La sfida principale, pertanto, è rendere più efficiente e capillare la rete di infrastrutture sportive, intercettando i megatrend legati alla transizione verde e digitale e assegnando priorità di intervento alle aree del Mezzogiorno, dove è localizzato solo il 26% degli impianti nazionali (52% al Nord).

Dalla pubblicazione del Credito sportivo e di Sport e salute Spa emerge anche che più di 38 milioni di italiani non pratica sport e solo un quarto della popolazione svolge attività sportiva in modo regolare.

Il nostro Paese figura in Europa al 21esimo posto per quota di adulti che praticano attività fisica nel tempo libero: solo il 23,6% degli italiani di età superiore ai 3 anni pratica attività sportiva regolarmente, rispetto a una media europea del 44%. Percentuale che, analizzando i dati regionali, crolla in Puglia (18%) e va peggio in Basilicata (16).

Qui come nel resto del Paese, in considerazione dell’alto tasso di sedentarietà, con un italiano su tre che non pratica alcuna attività fisica, risulta indispensabile l’attuazione di un’azione di sistema per la costruzione di una cultura dello Sport, attraverso politiche multisettoriali in un’ottica sinergica tra pubblico e privato.
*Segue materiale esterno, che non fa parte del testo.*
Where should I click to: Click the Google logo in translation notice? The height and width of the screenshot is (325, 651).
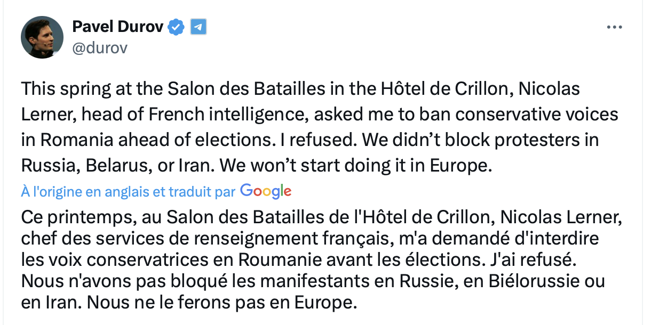tap(266, 191)

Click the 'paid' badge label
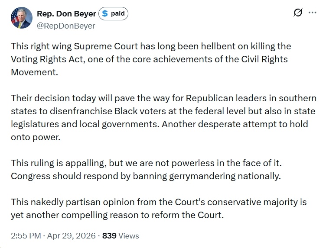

In questa prospettiva, uno dei primari target di intervento è la scuola, attraverso programmi di educazione sportiva e piani di valorizzazione dell’edilizia scolastica. Un Paese in cui 6 scuole su 10 sono prive di palestra nega ai giovani un’occasione importante di crescita personale, aumentando la propensione ad assumere stili di vita sedentari, con ripercussioni sulle future condizioni di salute, fisiche e mentali.

Riveste importanza strategica anche la pianificazione e architettura degli spazi urbani. Meno del 10% dei pugliesi usa la bicicletta per spostarsi all’interno delle città, a fronte di una media europea del 24% (con quote del 50-60% in Danimarca e nei Paesi Bassi). Uno sviluppo urbano, che amplia le aree pedonabili, le piste ciclabili, le zone verdi e gli spazi pubblici attrezzati, si dimostra un fattore chiave per incoraggiare l’adozione di stili di vita più salutari e attivi.